ある日、開祖様は数人の仲間とともに大物の『禍』の討伐に向かった。
どうにか封印に成功したものの開祖様以外は全滅。唯一生き残った開祖様も生死の境を彷徨った。
そんな開祖様を看病し生命を救ったのがお姫様。開祖様の危機に駆けつけてくださった。
闘病の日々の中で心を交わし、夫婦となった。けれど開祖様が回復したのを見届けたお姫様は責務に向かい生命を落とした。
遺された開祖様は深く深く嘆き悲しんだ。お姫様の姿をした童地蔵を作らせ、生涯手元に置いた。その額の白毫にはお姫様にもらった守護石を使った。
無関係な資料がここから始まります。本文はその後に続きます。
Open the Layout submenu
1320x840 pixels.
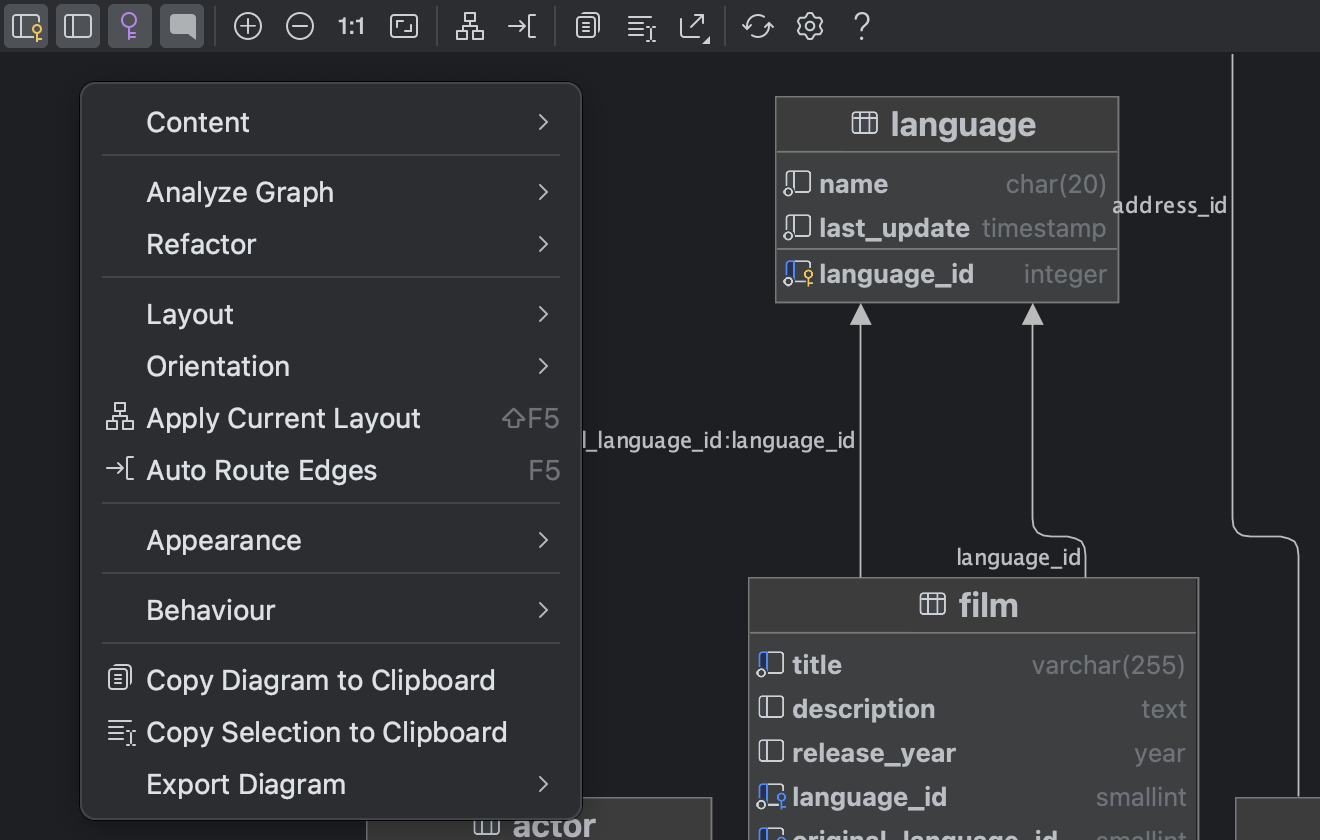click(x=330, y=314)
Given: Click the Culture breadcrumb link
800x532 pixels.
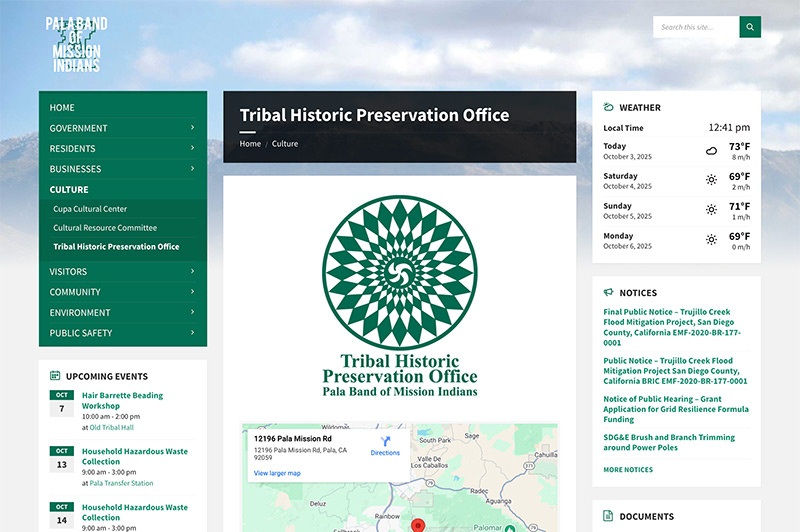Looking at the screenshot, I should 285,144.
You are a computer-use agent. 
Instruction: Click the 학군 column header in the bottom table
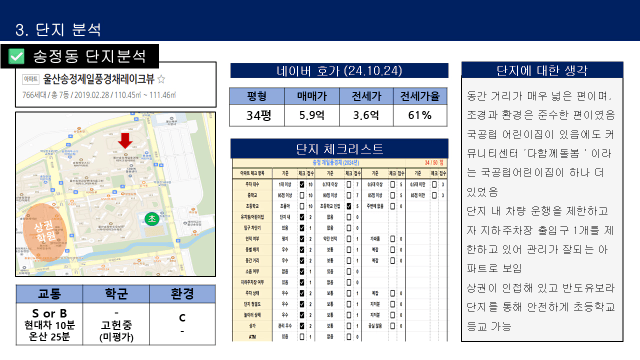[x=116, y=294]
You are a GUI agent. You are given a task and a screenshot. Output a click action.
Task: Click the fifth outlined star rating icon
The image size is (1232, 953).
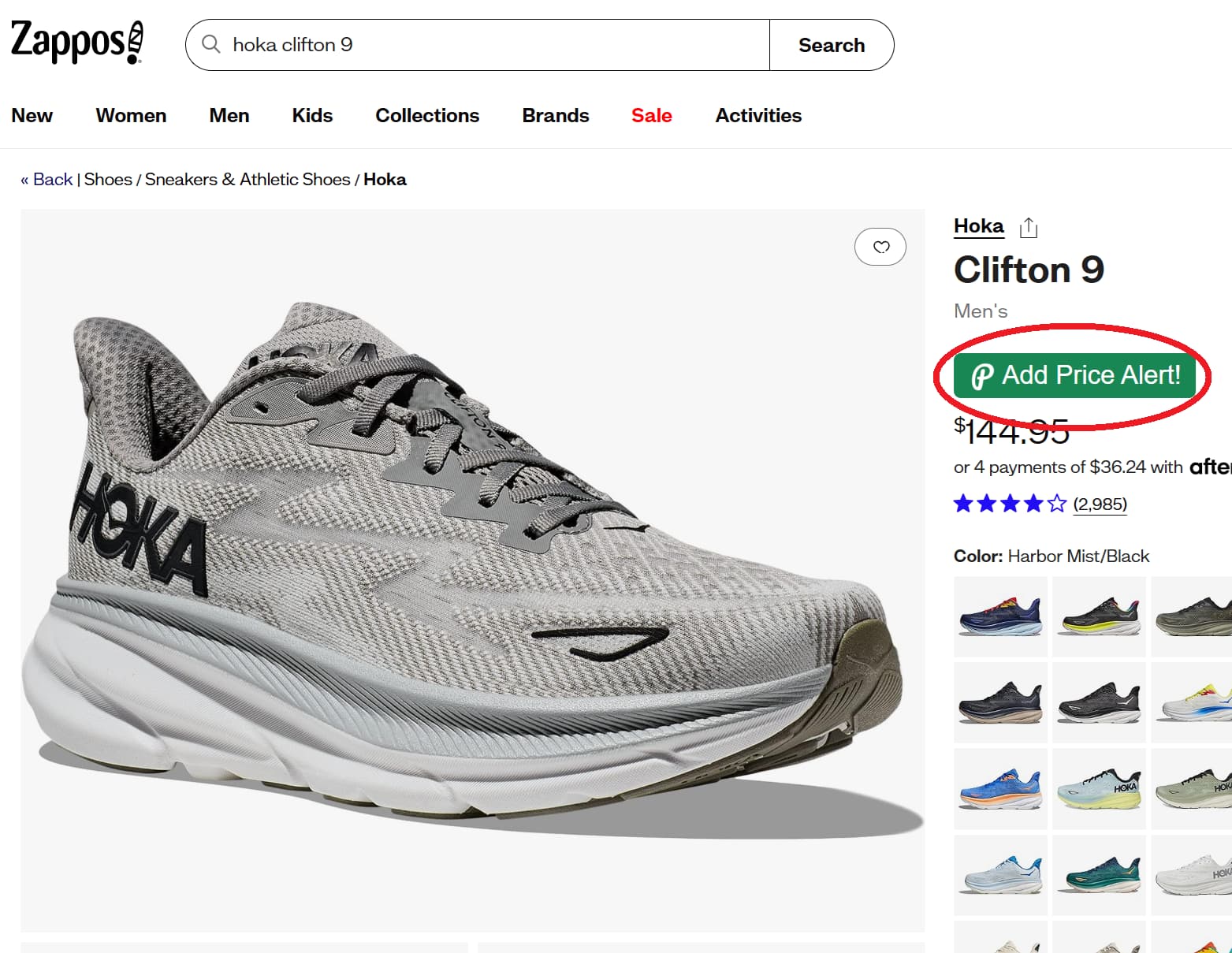(1056, 503)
「いつか必ず生まれ変わる」「生まれ変わって必ずまた彼女に出逢う」「必ず見つけて、また妻にする」
開祖様は、そう強く強く『願い』をかけた。
二代目様は開祖様をそれはそれは尊敬していた。だから開祖様が亡くなったあとずっと、童地蔵に『願い』をかけた。「開祖様が生まれ変わって、また奥様と逢えますように」「おふたりが『しあわせ』でありますように」
「その童地蔵は『開祖様の奥様』と呼ばれていて、今でもウチにあるの」
「『奥様』にお願いをするとね。不思議と『願い』が叶うの」
「私も、私の両親も、祖父母も、ご先祖様も。『奥様』に何度も助けてもらったの」
『開祖様の奥様』と名付けられた童地蔵は俺が生まれたときには家にあった。寺でなく自宅エリアの床の間近くに大切に安置してあった。
「なにか困ったことがあったら『開祖様の奥様』に相談したらいいよ」祖父母からそう教えられた。「きっと『奥様』が助けてくださる」
「そんなにご利益のあるお地蔵様ならば寺に置いてたくさんのひとを助けたらいいじゃないか」ガキの頃、祖父に言った。
「たくさんのひとが『助けて!』って詰めかけたら『奥様』が大変じゃないか」そう言われたら「そうかも」とガキの俺は納得した。
「『奥様』は開祖様を待っておられる」「開祖様にお返しするために我が家でおあずかりしている」「開祖様を待つ間、ホンの少し手助けくださっているだけ」
「だから本当の本当に困ったことがあったときだけおすがりするんだよ」と言われた。同時に「開祖様が生まれ変わられたら必ず『奥様』をお返しするように」と。
「そんなのどうやってわかるんだよ」と聞けば「安倍家の主座様がおわかりになる」「主座様がお連れになられる」と教えられた。
『安倍家の主座様』という方はこれまでに何度も生まれ変わっておられる。四百年前は開祖様と友達だった。現在はまだ転生されていないらしいが数十年前は存命で俺の両親を助けてくれた。
主座様は転生されると必ず青眼寺を訪れ『開祖様の奥様』と呼んでいる童地蔵にご挨拶に来られる。そうして開祖様の話をし「見つけたら連れてくるからそのときはこの童地蔵をあいつに渡してやってほしい」とお願いされる。寺の裏にある開祖様の墓所に毎年墓参に来られるようになり、青眼寺の者と交流をされる。ウチの母とも母が生まれる前から親しくしてくださり、とある妖魔に『呪い』をかけられた母を救おうとした父にご助力くださった。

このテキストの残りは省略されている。